What you have is a situation now where the amount of money vastly OVERREPRESENTS the wealth in the system, the amount of goods and services available.
Wait, isn't that the problem we had in the first place?? Too much money, not enough stuff? EXACTLY.
What happens then, if you have a crap-ton of money and nothing to buy with it? Well, the money can't become worth less because it's tied to the value of gold. So what happens? The value of gold PLUMMETS. And now instead of a worthless fiat currency, you have a worthless currency backed by worthless gold. You're sitting on a pile of gold that no one wants, and you're starving.
What, did you think the value of gold was fixed? Or weren't you paying attention when all the layman-investors were talking your ear off about the "value of gold going up and up and up"?

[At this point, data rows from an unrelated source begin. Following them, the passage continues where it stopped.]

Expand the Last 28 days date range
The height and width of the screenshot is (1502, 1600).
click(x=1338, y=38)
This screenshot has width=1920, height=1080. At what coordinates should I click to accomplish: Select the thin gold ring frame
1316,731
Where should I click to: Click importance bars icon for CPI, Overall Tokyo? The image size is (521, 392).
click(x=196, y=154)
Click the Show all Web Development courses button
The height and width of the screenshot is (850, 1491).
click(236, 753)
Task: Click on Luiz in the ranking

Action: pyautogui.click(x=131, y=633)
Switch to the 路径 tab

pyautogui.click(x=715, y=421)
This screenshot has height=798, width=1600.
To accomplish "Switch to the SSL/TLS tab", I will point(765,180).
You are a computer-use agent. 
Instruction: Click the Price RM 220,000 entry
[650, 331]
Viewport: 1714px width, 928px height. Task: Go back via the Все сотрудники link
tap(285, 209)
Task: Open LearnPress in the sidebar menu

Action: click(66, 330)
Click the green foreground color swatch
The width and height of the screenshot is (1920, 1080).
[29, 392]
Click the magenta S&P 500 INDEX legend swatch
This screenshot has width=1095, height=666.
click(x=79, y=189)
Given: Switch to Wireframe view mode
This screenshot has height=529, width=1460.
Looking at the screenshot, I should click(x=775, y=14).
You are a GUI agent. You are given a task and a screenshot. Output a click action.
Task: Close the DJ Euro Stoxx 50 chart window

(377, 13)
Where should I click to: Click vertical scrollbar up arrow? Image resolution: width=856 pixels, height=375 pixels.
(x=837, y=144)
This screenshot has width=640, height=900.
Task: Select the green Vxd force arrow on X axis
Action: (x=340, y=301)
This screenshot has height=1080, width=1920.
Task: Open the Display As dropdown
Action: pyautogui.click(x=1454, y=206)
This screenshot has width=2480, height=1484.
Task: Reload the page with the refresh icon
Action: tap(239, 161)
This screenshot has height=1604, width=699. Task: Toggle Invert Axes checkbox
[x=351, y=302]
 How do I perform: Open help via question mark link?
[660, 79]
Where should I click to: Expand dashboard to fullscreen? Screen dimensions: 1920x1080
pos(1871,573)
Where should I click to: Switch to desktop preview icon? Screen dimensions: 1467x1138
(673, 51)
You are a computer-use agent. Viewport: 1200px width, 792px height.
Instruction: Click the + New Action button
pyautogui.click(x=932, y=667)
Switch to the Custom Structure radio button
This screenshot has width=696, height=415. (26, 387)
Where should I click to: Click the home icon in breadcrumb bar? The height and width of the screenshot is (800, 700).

I'm going to say this only once, and I hope some of you dumb-arses can understand this:
The value of gold is NOT going up. The value of gold is going up relative to the dollar. It's the value of the DOLLAR going DOWN.
The people who talk about how the value of gold keeps going up don't understand basic financial relativity. It's the same as saying the sun revolves around the Earth. The value of gold isn't going up...your dollars just aren't buying as much of it.
WAKE UP. Gold is just shiny rocks. It does not fix the problems with the economy.
The currency needs to be managed with respect to the national GDP and kept proportional to it. As more value is created, more currency needs to be created, or that additional value can't be sustained and the value is lost.
The "return to the gold standard" is an idea created by politicians who like to pretend their understanding of history makes them experts in finance and economics.
You want to live in 1906? Go ahead, vote for Ron Paul.
I'll stay here in the 21st century and wait for a politician who supports the Constitution WITHOUT wanting to destroy the economy.
(guess I'll be waiting for a while, huh?